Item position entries
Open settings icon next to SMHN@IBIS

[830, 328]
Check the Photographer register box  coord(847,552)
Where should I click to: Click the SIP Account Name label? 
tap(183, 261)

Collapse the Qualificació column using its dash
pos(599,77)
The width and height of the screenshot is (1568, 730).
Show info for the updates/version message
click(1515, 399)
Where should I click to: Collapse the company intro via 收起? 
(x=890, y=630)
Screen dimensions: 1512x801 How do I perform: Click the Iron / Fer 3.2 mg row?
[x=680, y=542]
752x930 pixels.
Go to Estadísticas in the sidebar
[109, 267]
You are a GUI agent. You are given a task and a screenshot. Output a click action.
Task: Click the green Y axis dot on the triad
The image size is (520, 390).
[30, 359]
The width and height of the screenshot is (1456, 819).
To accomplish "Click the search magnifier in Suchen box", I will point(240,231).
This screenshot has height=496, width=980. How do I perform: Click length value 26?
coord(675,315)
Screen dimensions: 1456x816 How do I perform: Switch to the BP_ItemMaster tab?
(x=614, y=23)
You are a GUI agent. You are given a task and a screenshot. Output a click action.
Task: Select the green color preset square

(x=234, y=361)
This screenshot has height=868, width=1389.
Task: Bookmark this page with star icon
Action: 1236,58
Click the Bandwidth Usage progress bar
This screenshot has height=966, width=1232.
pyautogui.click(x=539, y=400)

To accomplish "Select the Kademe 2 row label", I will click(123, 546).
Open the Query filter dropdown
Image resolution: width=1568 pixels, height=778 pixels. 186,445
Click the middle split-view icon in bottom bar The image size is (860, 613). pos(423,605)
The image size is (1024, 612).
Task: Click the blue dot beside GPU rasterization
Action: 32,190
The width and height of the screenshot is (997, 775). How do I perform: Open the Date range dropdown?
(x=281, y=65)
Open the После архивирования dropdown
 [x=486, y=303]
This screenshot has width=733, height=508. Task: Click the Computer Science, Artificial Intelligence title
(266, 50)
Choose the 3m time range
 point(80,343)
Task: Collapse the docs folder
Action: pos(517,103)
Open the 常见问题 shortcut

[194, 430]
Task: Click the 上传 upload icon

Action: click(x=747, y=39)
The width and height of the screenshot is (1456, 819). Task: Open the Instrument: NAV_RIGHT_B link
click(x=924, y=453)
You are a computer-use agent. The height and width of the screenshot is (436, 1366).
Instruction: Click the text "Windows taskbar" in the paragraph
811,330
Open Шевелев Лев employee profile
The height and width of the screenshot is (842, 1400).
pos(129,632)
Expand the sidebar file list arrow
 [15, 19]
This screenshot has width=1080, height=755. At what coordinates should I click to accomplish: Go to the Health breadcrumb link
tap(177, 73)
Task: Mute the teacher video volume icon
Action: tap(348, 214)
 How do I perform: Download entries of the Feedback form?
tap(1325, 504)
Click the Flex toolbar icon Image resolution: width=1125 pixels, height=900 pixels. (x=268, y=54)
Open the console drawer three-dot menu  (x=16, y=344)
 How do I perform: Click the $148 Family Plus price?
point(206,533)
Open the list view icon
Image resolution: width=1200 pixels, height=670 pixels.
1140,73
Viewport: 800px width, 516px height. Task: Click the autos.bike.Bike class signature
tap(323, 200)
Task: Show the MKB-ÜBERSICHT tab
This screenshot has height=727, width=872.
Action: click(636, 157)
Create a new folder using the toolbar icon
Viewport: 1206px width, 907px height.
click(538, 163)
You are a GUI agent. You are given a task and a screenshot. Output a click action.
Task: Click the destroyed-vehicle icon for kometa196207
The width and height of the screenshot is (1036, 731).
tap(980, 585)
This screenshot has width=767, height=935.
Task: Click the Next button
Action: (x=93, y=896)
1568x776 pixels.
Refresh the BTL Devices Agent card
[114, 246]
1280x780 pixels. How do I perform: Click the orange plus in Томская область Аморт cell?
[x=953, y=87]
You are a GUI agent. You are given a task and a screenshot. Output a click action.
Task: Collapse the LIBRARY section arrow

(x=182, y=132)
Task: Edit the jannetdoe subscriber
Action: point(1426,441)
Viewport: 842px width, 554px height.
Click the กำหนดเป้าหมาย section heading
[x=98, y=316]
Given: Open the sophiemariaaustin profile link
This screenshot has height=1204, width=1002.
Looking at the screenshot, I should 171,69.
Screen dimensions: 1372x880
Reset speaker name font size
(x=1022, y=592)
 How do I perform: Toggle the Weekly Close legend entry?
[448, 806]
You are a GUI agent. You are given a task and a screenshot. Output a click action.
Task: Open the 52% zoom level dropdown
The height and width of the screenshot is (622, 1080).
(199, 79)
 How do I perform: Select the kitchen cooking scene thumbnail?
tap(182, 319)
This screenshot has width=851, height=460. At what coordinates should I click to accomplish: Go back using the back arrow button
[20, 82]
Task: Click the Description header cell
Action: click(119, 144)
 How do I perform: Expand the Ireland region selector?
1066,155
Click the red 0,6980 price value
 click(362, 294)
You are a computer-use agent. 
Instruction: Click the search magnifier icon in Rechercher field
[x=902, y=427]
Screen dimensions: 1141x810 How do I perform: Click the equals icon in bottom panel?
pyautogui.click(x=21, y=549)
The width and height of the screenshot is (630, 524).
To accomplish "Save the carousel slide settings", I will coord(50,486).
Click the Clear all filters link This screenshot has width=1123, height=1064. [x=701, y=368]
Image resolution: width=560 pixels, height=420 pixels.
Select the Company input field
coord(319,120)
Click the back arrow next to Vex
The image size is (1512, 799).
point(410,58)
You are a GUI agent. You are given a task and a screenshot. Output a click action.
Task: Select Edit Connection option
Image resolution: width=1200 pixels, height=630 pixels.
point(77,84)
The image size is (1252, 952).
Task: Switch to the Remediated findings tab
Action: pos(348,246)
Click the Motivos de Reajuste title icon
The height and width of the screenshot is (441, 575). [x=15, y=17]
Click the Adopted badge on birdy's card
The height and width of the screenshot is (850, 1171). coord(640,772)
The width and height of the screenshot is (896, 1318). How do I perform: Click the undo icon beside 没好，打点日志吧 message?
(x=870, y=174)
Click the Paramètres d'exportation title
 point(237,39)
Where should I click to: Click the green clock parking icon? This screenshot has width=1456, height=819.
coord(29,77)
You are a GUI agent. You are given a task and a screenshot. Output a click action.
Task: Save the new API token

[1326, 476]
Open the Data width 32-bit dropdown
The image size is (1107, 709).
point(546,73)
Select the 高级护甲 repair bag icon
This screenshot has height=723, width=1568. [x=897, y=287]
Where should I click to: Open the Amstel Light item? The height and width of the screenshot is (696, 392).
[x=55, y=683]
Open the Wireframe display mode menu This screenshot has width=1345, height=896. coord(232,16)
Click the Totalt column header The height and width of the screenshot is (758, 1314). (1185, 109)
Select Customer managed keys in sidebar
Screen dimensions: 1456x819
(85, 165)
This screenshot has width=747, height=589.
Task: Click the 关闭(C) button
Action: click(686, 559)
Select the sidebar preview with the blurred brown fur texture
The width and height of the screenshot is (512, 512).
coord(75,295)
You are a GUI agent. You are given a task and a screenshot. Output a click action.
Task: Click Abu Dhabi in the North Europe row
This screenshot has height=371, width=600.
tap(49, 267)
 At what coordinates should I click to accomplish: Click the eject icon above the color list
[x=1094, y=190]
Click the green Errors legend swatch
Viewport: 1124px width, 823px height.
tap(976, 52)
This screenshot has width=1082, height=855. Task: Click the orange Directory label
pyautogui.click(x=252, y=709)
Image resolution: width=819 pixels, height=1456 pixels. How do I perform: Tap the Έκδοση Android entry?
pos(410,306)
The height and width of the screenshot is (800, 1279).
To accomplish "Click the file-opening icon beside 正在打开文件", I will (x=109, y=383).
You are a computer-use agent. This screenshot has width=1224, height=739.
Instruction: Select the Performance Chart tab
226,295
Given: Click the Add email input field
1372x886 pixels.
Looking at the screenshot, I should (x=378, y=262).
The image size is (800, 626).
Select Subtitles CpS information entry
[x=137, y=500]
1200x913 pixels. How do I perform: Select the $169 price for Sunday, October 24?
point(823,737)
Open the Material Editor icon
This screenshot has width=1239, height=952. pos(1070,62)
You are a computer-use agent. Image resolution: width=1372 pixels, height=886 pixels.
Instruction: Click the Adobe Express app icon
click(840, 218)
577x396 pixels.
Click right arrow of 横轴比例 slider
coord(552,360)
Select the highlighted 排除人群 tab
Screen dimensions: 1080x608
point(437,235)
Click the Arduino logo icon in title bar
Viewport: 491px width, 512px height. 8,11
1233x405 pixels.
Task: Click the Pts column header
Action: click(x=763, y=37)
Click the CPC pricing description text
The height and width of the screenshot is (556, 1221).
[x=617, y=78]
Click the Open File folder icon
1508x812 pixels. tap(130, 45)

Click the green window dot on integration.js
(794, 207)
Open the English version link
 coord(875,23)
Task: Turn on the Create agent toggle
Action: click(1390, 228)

> _Exercise task_:
Retype the lines between the one holding "Task: Show the MKB-ÜBERSICHT tab" and the one holding "click(538, 163)", inclusive.

> _Worked solution_:
Task: Show the MKB-ÜBERSICHT tab
This screenshot has height=727, width=872.
Action: click(636, 157)
Create a new folder using the toolbar icon
Viewport: 1206px width, 907px height.
click(538, 163)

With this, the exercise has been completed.